Critics of the Affordable Care Act have long played the double-edged game of criticizing the law for offering the nation a one-size-fits all solution to the health care crisis while slamming the federal government for providing states and businesses with greater flexibility to comply some of the new provisions of the legislation. It’s a cynical game and one that Republicans are playing in order to portray the nearly 1,400 waivers distributed by HHS as evidence that the law isn’t working or that the administration is using the process to grant exemptions to and reward its political allies.

The Associated Press considered some of these claims :

Q: Unions are getting these waivers. Doesn’t that show that the Obama administration is rewarding political supporters?

A: Several unions have gotten waivers, but most seem to be going to employer plans, according to statistics from the Health and Human Services Department.

Q: So an office headed by an administration bureaucrat is able to waive the entire health care law?

A: Actually, no. Mainly its two provisions. And the waivers are time-limited. One is a regulation that says insurance plans can’t impose a per-patient limit of less than $750,000 a year for medical care, including hospital stays, doctor visits and medications. So far, about 1,400 annual limit waivers have been issued, an approval rate of more than 90 percent. They cover plans that serve about 3 million people, or 2 percent of those with private insurance.

The other provision is a requirement that insurance companies spend at least 80 percent of the premiums they collect on medical care and quality, as distinct from overhead and profits. Three states — Maine, New Hampshire and Nevada — have gotten what the administration calls “adjustments” to the 80-percent standard. Insurers in those states will be held to a lower requirement, say, 65 percent. State officials had feared that some insurers who sell coverage directly to individuals would be unable to meet the higher standard and would just leave.

Q: Why do they even need to issue waivers for these things?

A: The explanation is the same in both cases: Without waivers, several million people would be at risk of losing their coverage.

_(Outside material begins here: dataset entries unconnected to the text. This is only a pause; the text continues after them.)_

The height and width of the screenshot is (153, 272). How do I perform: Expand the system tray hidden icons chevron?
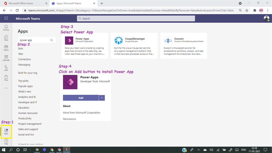point(198,150)
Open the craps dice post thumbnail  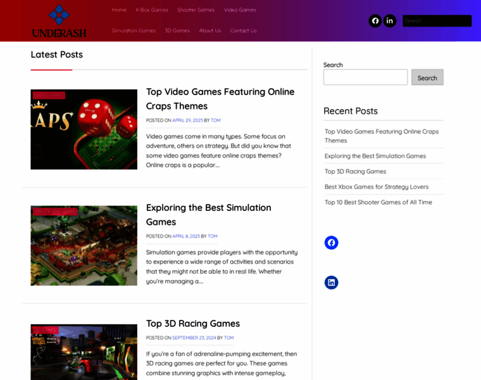(84, 129)
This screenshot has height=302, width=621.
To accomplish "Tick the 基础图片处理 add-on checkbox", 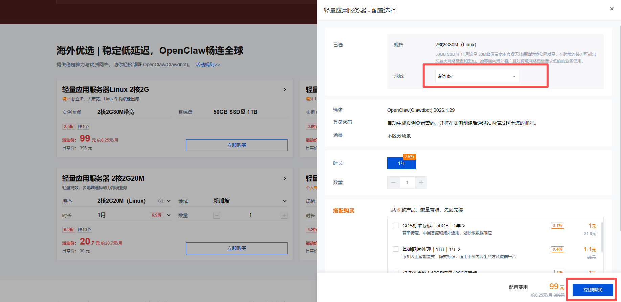I will [396, 249].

In other words, the waivers are acting as a “safety valve” until the coverage expansions go into effect in 2014. What’s really happening is that the administration is in a tough spot. If companies respond to the early regulations by dropping insurance coverage, low-wage employees will have to either go uninsured until 2014 or try to enroll in Medicaid or the new high-risk insurance pools, for which they may be ineligible and may have some trouble affording. As Aaron Carroll of the Incidental Economist explains it, Democrats are facing the three-legged-stool problem. You can’t give people access to affordable coverage without regulating the insurers, getting everyone into the risk pool through the mandate and providing subsidies for those who need them, but the law implements the regulation leg four years before the subsidy and mandate legs are even attached. And so what you’re seeing now is a stool that just can’t find its balance.

Consequently, the government is exempting these companies for a year to give them an opportunity to gradually adjust their plans so they can meet the new requirements. As Paul Ginsburg put it, “I wouldn’t see that as special deals as much as bowing to reality.”